Thursday, August 1, 2019

kickball and never feeling good enough

For the past few months, I have been doing some soul work. Exploring ways that I might be a better spouse, parent, son, and leader... a better human being. Yet to do this has meant to dive into the murky waters of my childhood. I am discovering that to be a better human being means that I have to be willing to face the darkness that exists within me.

Just recently I found a book "Reboot: Leadership and the Art of Growing Up" by Jerry Colonna that recognizes that being a good leader means being aware and connected to who we are as a human being. Being aware of the unconscious darkness that lurks underneath who we are. 

I think about some of the simple moments of my childhood that had a profound impact on me.  One of those moments was playing kickball in elementary school and the utter terror of standing in line while team captains picked players for their team. I was always near last to be picked. And I always would tell myself why I was last, "you aren't any good, you aren't athletic enough, you made a mistake in the last game..." And when we did play and I missed catching the ball... I would yet again tell myself these things... 

And I still struggle with this very same voice in my head that tells me I am not good enough. But I have always compensated. Faked my way. Pretended. And crossed my finger no one found out. 

We often create bad behaviors that silence our demons so we don't have to face them.
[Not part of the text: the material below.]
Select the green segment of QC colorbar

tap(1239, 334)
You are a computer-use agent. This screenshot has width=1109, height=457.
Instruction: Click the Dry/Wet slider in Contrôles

We make huge sacrifices as not rouse our demons. As long as my demons stay quiet I am okay. So the temptation is not to I take risks. 

Colonna says, "We forge our truest identity by putting our heads into the mouths of the scariest demons, the realities of our lives."

Or as Carl Jung states that if we bring the unconscious to lite we will change our fate. I don't have to live with this lurking feeling "of never measuring up" I can instead choose the path for which our baptism makes real in all of us. 

Relinquish the shame that holds us captive. 

We are children loved, cherished, and called by God. We no longer have to measure up or be good enough or feel the need to change who we are to please others. 

For many, I think this type of soul work makes people uncomfortable. In an age where we share any thought... has really become let's talk about everything but the demons that lurk behind the surface of us. 

This journey has made me more empathetic and compassionate especially towards people that I have been difficult to get along with. I envision them as a child at their metaphorical kickball game or living in the household for which they came. What demons have they spent their whole life trying to hide? Maybe they were abused... mistreated... ignored. Maybe they weren't loved and cared for well. 

Maybe they never felt like they were truly human and deserving of love and compensated for it in all the wrong ways. 

Or I think about my mom. My mom's dad died in a tragic car accident when she was five years old. I think of the thousands (a conservative number) of photos and moments that I have had just in the past three years with my daughter. I can't imagine the type of devastation that does to one's soul to lose your father at such a young age. And then the questions and what-ifs you live with for the rest of your life. All the while trying the best you can to raise your family.

So I am trying to do my soul-work. Everyone has a story or stories they could tell that would make all of us cry for one another because we just didn't know. So I am trying to tell myself on this complicated journey called life that I am of worth and value regardless if I am picked first or last on the kickball. And God celebrates me regardless of whether I kick a home run or not.